See the docs for QFuture::then() for details.

Also, if you want to check the canceled flag or report progress, you can access the actual QPromise that’s backing the coroutine:

QFuture<int> heavyComputation()
{
    QPromise<int> &promise = co_await QAwaitableFuture::promise();
    promise.setProgressRange(0, 100);

    double result = 0;

    for (int i = 0; i < 100; ++i) {
        promise.setProgressValue(i);
        if (promise.isCanceled()) {
            co_return result;
        }
        frobnicationStep(&result, i);
    }
    co_return result;
} 

Outlook

I’m looking to upstream this. It’s too late for Qt 6.11 (already in feature freeze), but maybe 6.12? There have been some proposals for coroutine support on Qt’s Gerrit already, but none made it past the proof-of-concept stage. Hopefully this one will make it. Let’s see.

Otherwise, just use the single header from the qawaitablefuture repo.

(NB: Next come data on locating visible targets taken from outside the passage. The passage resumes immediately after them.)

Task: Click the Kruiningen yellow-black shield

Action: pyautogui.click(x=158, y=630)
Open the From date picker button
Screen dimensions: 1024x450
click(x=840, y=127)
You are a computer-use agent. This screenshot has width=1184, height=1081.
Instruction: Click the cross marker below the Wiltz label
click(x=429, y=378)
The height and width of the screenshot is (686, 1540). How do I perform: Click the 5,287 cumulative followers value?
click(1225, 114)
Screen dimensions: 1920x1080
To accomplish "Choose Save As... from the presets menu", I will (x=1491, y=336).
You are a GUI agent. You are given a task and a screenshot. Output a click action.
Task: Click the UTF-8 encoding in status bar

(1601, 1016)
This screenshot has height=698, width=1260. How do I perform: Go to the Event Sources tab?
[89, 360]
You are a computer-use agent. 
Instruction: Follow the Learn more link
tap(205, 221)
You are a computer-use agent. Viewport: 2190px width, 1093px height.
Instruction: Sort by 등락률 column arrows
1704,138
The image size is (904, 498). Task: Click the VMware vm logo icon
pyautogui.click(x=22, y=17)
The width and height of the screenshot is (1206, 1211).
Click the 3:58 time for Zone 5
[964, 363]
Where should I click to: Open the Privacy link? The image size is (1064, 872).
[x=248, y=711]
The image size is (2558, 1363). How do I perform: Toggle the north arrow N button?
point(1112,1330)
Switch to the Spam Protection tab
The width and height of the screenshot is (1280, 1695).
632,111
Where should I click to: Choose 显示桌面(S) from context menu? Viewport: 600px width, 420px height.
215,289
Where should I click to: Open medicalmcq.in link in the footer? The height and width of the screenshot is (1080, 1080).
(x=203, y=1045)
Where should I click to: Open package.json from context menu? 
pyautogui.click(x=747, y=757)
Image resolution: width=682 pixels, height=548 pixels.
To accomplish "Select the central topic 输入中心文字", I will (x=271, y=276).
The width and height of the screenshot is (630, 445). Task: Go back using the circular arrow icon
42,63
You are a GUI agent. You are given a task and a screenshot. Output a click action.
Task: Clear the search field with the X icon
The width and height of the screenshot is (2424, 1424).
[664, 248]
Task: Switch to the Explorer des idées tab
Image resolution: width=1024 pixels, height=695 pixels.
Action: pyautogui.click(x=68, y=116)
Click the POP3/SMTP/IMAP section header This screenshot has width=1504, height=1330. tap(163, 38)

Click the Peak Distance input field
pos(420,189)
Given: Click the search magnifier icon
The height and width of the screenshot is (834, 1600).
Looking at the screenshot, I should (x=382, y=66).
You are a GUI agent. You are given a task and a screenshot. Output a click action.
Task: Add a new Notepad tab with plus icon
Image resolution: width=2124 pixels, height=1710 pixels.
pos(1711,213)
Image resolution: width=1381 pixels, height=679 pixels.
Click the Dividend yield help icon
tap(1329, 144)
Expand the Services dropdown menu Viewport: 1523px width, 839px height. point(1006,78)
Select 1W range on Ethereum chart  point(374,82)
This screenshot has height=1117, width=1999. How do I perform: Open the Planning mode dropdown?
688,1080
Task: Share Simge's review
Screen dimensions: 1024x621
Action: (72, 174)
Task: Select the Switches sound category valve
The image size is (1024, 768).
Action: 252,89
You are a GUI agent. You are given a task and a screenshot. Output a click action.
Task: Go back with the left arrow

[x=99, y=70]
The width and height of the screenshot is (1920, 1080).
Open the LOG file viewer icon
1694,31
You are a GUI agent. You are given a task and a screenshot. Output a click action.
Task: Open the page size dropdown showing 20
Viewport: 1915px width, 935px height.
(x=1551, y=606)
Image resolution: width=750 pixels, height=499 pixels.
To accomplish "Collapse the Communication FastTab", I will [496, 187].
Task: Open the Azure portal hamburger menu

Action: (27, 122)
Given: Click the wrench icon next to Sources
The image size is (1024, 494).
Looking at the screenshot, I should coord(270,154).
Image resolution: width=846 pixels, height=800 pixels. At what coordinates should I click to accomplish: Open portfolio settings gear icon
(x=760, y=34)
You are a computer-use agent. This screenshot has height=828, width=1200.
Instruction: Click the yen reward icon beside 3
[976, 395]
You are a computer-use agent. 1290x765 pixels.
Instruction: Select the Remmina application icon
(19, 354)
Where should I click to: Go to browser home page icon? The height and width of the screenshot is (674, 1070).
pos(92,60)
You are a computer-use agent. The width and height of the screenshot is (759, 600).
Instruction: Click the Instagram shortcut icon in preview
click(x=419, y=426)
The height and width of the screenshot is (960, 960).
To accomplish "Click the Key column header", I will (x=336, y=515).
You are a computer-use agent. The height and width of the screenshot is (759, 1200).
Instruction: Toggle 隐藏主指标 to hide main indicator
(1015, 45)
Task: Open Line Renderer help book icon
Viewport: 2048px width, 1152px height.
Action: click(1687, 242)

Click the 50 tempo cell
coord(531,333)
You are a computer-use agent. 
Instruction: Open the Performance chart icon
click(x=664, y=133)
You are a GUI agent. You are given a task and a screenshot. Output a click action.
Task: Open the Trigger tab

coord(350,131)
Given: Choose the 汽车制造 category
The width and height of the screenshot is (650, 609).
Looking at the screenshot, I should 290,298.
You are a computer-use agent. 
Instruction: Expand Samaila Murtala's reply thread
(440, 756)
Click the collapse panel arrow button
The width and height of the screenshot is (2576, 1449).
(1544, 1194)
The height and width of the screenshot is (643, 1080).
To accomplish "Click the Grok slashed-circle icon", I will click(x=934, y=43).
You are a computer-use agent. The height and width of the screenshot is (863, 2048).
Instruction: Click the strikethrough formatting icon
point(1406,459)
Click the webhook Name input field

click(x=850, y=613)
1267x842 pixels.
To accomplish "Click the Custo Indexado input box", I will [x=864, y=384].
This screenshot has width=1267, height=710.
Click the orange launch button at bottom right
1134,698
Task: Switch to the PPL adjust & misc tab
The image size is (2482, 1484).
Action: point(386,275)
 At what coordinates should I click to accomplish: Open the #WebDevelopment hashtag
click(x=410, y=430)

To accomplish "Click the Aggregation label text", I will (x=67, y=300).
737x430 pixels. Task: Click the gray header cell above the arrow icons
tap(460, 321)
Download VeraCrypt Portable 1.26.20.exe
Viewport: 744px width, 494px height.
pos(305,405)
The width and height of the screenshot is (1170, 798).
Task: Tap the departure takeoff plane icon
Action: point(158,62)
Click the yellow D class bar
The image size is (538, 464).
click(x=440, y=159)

It an be included as a git submodule, or you just vendor the header as-is.

Happy hacking!

Caveat: GCC < 13

There was a nasty bug in GCC’s coroutine support: https://gcc.gnu.org/bugzilla/show_bug.cgi?id=101367 It affects all GCC versions before 13.0.0 and effectively prevents you from writing co_await foo([&] { ... }); – i.e. you cannot await an expression involving a temporary lambda. You can rewrite this out as auto f = foo([&] { ... }); co_await f; and it will work. But there’s no warning at compile time. As soon as the lambda with captures is a temporary expression inside the co_await, it will crash and burn at runtime. Fixed with GCC13+, but took me a while to figure out why things went haywire on Ubuntu 22.04 (defaults to GCC11).